Mechanical Turk mode allows you to quickly run a number of <canvas> fingerprints from a single page, as well as collect alternate form data from the Mechanical Turk worker. Any experiment whose mt parameter is true will be included, although the results are not shown to the user being fingerprinted.

This mode is accessed at http://yourserver/mt.

1. Set up a Thin server

Run $ thin --debug --rackup config.ru start -p 4567. config.ru disables the X-Frame HTTP header, which allows Mechanical Turk to frame your survey in their worker UI.

Test your server by going to http://yourserver:4567/mt.

2. Configure Mechanical Turk

Edit the js_hit.properties and js_hit.question files in /mt_config/. Refer to the Amazon Mechanical Turk documentation for the proper options. Make sure that your server's URL is in js_hit.question.

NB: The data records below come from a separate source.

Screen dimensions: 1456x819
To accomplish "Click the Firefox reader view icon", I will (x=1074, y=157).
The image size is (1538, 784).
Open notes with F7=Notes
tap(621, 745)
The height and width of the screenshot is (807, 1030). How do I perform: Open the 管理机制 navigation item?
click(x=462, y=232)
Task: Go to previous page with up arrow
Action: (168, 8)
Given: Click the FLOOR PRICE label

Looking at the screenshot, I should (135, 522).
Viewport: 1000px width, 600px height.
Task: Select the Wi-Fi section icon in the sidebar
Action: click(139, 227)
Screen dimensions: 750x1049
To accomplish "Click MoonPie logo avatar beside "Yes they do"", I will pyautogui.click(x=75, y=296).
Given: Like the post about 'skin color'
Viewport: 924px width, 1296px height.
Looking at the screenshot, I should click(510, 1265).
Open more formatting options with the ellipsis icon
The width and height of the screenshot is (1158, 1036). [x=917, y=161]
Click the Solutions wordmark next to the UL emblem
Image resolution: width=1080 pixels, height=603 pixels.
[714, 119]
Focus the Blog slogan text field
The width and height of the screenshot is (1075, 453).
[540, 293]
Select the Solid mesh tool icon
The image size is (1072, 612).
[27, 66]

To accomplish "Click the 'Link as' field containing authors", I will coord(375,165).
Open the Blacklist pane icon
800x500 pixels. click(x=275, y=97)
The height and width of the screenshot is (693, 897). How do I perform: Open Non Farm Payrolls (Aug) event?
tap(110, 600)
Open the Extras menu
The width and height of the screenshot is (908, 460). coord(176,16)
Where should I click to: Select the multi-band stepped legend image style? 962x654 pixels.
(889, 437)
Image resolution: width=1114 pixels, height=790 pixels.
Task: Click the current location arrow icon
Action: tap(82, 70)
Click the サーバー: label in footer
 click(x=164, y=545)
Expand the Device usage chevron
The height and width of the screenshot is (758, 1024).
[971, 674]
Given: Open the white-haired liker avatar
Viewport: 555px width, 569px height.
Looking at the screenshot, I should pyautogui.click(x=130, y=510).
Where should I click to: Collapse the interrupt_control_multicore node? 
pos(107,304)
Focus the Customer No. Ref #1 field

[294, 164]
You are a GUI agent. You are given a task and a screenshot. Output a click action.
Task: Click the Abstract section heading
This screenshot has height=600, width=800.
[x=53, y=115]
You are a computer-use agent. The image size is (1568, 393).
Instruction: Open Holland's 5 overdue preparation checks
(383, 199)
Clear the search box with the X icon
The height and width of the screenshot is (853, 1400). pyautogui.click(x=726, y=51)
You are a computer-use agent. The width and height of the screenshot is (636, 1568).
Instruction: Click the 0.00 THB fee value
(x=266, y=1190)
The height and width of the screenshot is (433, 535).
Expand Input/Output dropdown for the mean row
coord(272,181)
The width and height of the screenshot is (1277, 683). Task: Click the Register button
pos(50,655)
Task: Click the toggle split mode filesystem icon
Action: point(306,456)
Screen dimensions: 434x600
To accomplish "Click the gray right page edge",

Next, edit views/mt.haml to point to the appropriate endpoint. Uncomment the endpoint you'd like to target: local, sandbox, or live. Local will submit results back to your local server; sandbox allows you to test against the MT sandbox; live is what you'll use during actual surveying.

3. Load your experiment into Mechanical Turk

Acquire the Mechanical Turk command line tools and run something like this:

$ cd ~/src/aws-mturk-clt-1.3.0/bin/
$ ./loadHITs.sh -maxhits 5 -input ~/src/canvas-fingerprinting/mt_config/js_hit.input -question ~/src/canvas-fingerprinting/mt_config/js_hit.question -question ~/src/canvas-fingerprinting/mt_config/js_hit.question  -properties mturk.properties

Refer to the Mechanical Turk documentation for setup and configuration of the command line tools and for further instructions on this step.


I seem to remember adding a feature to MT mode whereby the mechanical turk worker will post their results back to me before sending them to Amazon, thus skipping the annoying HTML import method. This should be working. You'll need to enter your server's address in /views/mt.haml, though. There should probably be a switch for this.